Task brief: Every line in the listing below from the one with "At what coordinates" through the one with "Task: Click the user robot avatar in sidebar" is to be reproduced exactly, both ends included; leave out the rest.

Material provided:
┌──

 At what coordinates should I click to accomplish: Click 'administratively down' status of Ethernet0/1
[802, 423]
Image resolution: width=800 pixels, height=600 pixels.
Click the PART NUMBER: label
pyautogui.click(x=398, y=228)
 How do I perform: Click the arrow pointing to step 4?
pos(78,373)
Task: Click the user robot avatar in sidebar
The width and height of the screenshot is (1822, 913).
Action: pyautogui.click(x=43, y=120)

└──
┌──

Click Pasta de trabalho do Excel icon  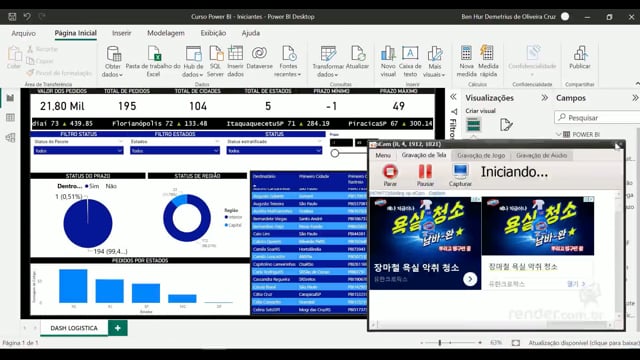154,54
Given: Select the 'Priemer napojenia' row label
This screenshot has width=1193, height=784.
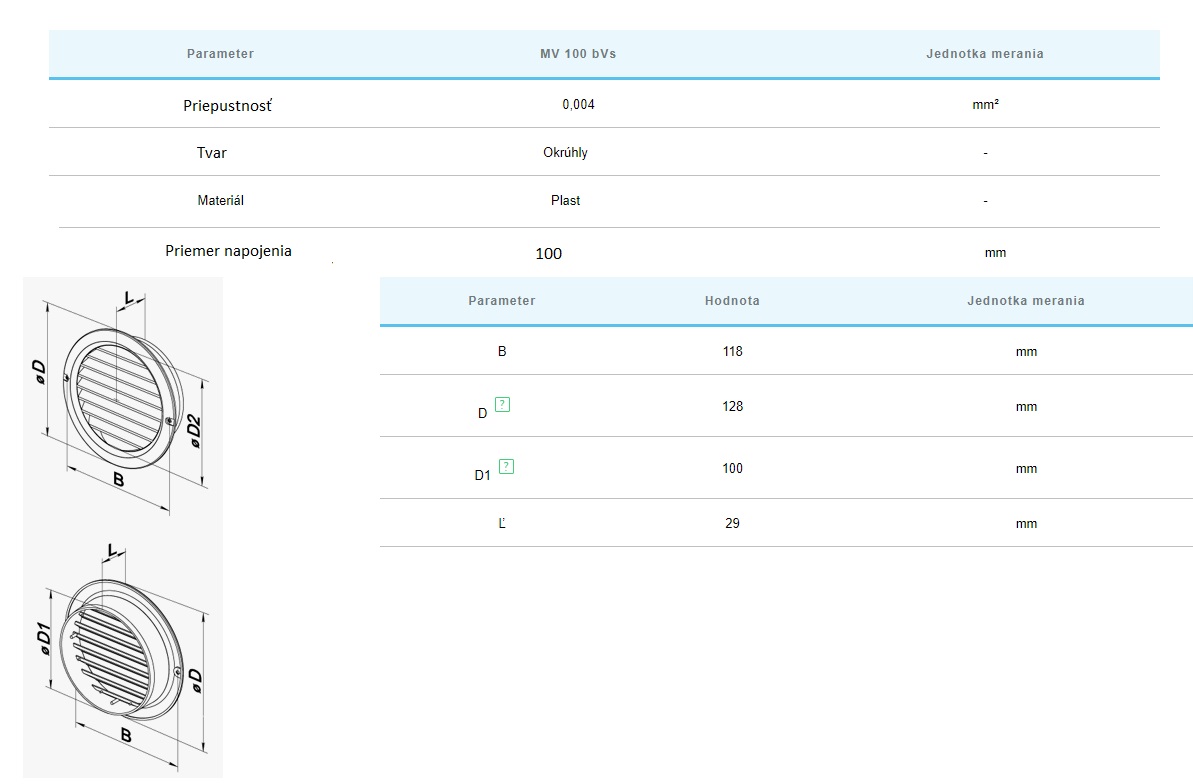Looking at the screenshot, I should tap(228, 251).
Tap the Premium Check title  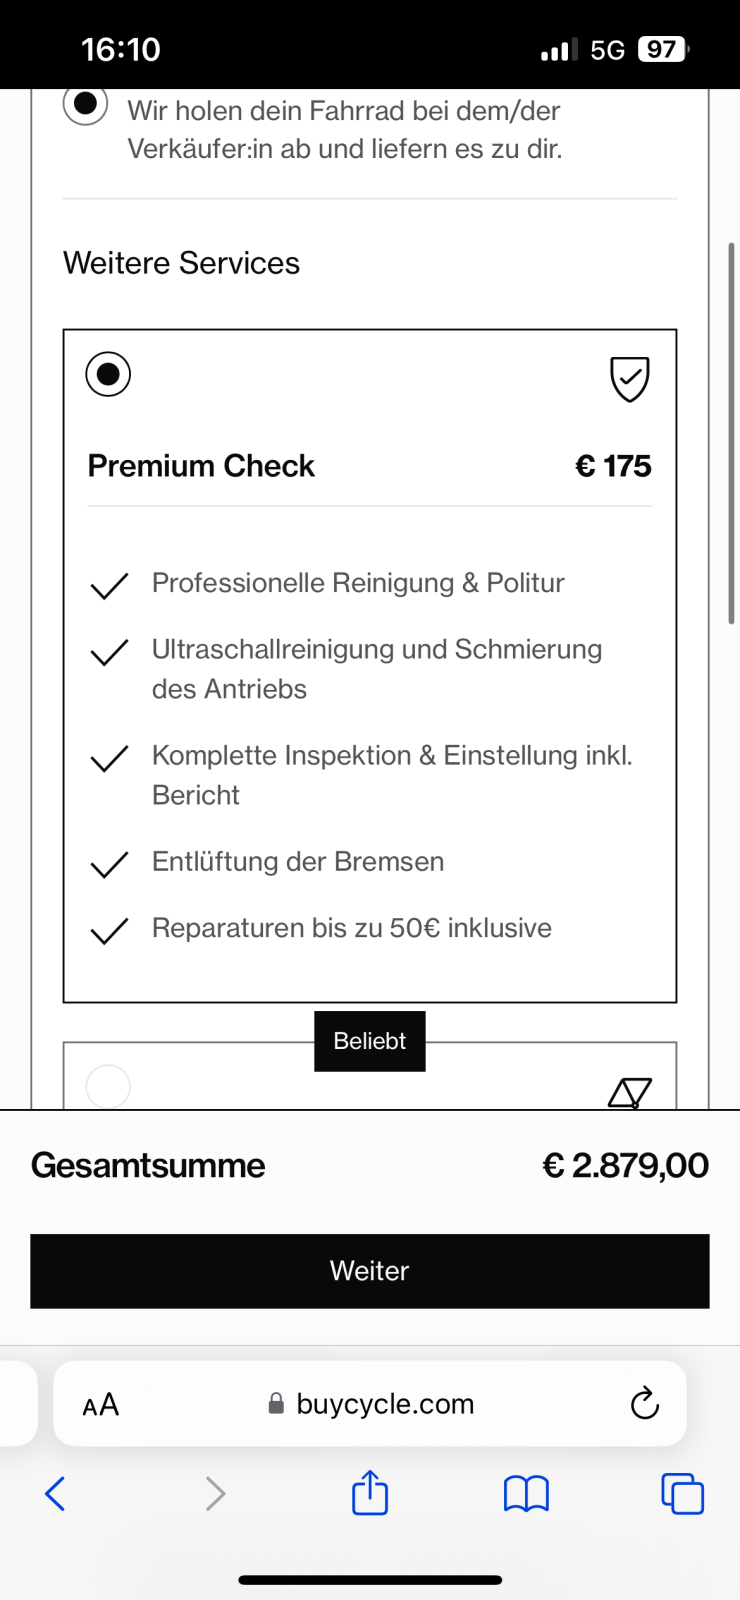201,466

└──

Solution to the exercise:
 At what coordinates should I click to accomplish: Click 'administratively down' status of Ethernet0/1
[802, 423]
Image resolution: width=800 pixels, height=600 pixels.
Click the PART NUMBER: label
pyautogui.click(x=398, y=228)
 How do I perform: Click the arrow pointing to step 4?
pos(78,373)
Task: Click the user robot avatar in sidebar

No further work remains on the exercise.